#### Texto de referência:
━━━━━━━━━━━━━━━━

14. A rainha da primavera

Rachel Carson foi a primeira pessoa a dizer ao grande público (nos anos 60) que os agrotóxicos não fazem bem a saúde das pessoas e dos ecossistemas.

Estou lendo “A Primavera Silenciosa”, de Rachel Carson, numa edição em inglês, já que está fora de catálogo no Brasil. Fiquei curiosa a respeito desse livro, publicado em 1962, porque vários artigos e entrevistas de gente fera em ecologia o citam como um marco no movimento ambientalista. O título se refere ao fato de que o inseticida DDT — na época considerado uma solução eficaz contra as pragas da lavoura – extermina os pequenos animais do solo e voadores, acabando com a melodia dos passarinhos na primavera.

Rachel foi a primeira pessoa a transmitir para fora do mundo acadêmico a mensagem de que os agrotóxicos causam imensos prejuízos para os ecossistemas e a saúde humana. Havia tanta inocência em relação a esses produtos que em 1945, segundo conta meu amigo e produtor orgânico Joop Stoltenborg em seu ótimo informativo, o governo holandês chegou a polvilhar com DDT em pó o corpo de todas as crianças (inclusive ele) para combater piolhos e sarna. Uma década depois da publicação de “A Primavera Silenciosa”, o veneno foi banido dos Estados Unidos. Mas, antes de vencer a batalha e já doente de câncer, Miss Carson, nossa heroína, foi vítima de uma campanha de difamação e acusada, entre outras coisas, de ser comunista e – acredite! – solteirona.

━━━━━━━━━━━━━━━━

#### Registros:

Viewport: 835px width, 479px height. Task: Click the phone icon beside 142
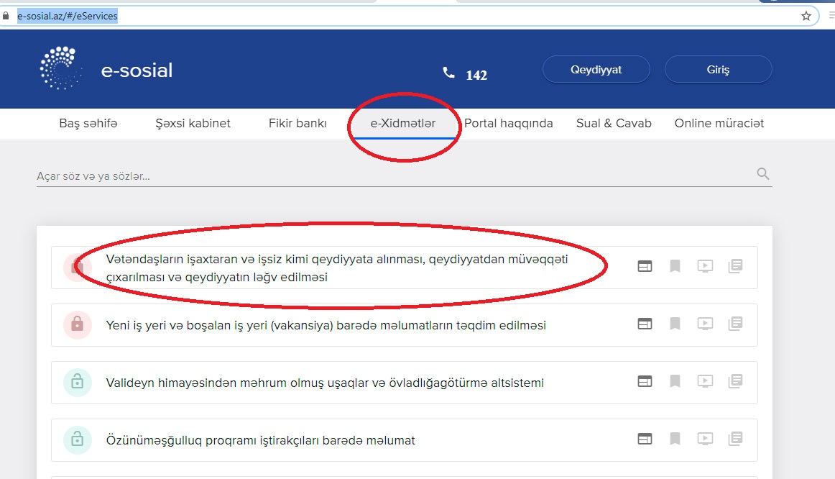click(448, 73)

━━━━━━━━━━━━━━━━

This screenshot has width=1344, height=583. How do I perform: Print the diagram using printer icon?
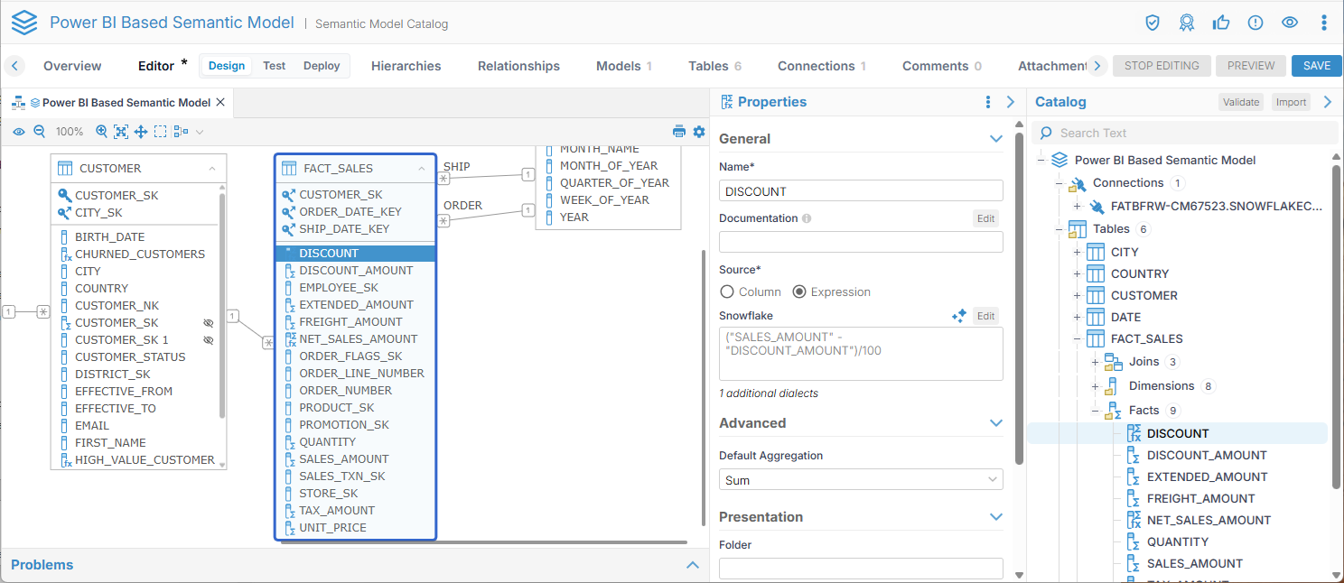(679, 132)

━━━━━━━━━━━━━━━━

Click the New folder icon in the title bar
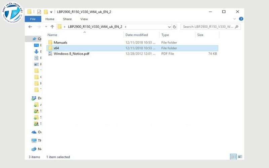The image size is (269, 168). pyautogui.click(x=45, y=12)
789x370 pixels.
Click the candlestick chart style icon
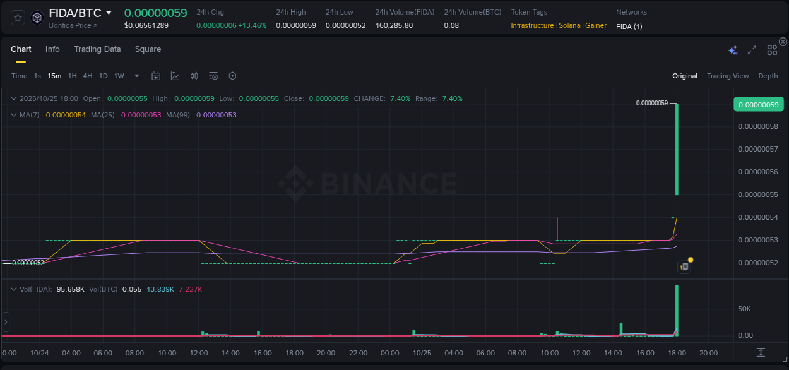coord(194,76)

━━━━━━━━━━━━━━━━

#### Tarefa 1:
Resuma o texto sobre Rachel Carson em duas frases.
#### Tarefa 2:
Responda às perguntas abaixo com base no texto sobre Rachel Carson.
(a) Em que ano foi publicado "A Primavera Silenciosa"?
(b) Em que ano o governo holandês polvilhou DDT em pó no corpo das crianças?
(c) Em que idioma está a edição do livro mencionada no texto?
#### Tarefa 3:
Reescreva o texto sobre Rachel Carson de "14. A rainha" até "e dos ecossistemas.", trocando "agrotóxicos" por "pesticidas".
Os registros não são necessários para esta atividade.

#### Resposta final 1:
Publicado em 1962, o livro "A Primavera Silenciosa", de Rachel Carson, é citado como um marco do movimento ambientalista, e seu título se refere ao fato de o DDT exterminar pequenos animais e acabar com a melodia dos passarinhos na primavera. Carson foi a primeira pessoa a levar para fora do mundo acadêmico a mensagem de que os agrotóxicos prejudicam os ecossistemas e a saúde humana, e foi vítima de uma campanha de difamação antes de o DDT ser banido dos Estados Unidos, uma década depois da publicação do livro.

#### Resposta final 2:
(a) Em 1962.
(b) Em 1945.
(c) Em inglês.

#### Resposta final 3:
14. A rainha da primavera

Rachel Carson foi a primeira pessoa a dizer ao grande público (nos anos 60) que os pesticidas não fazem bem a saúde das pessoas e dos ecossistemas.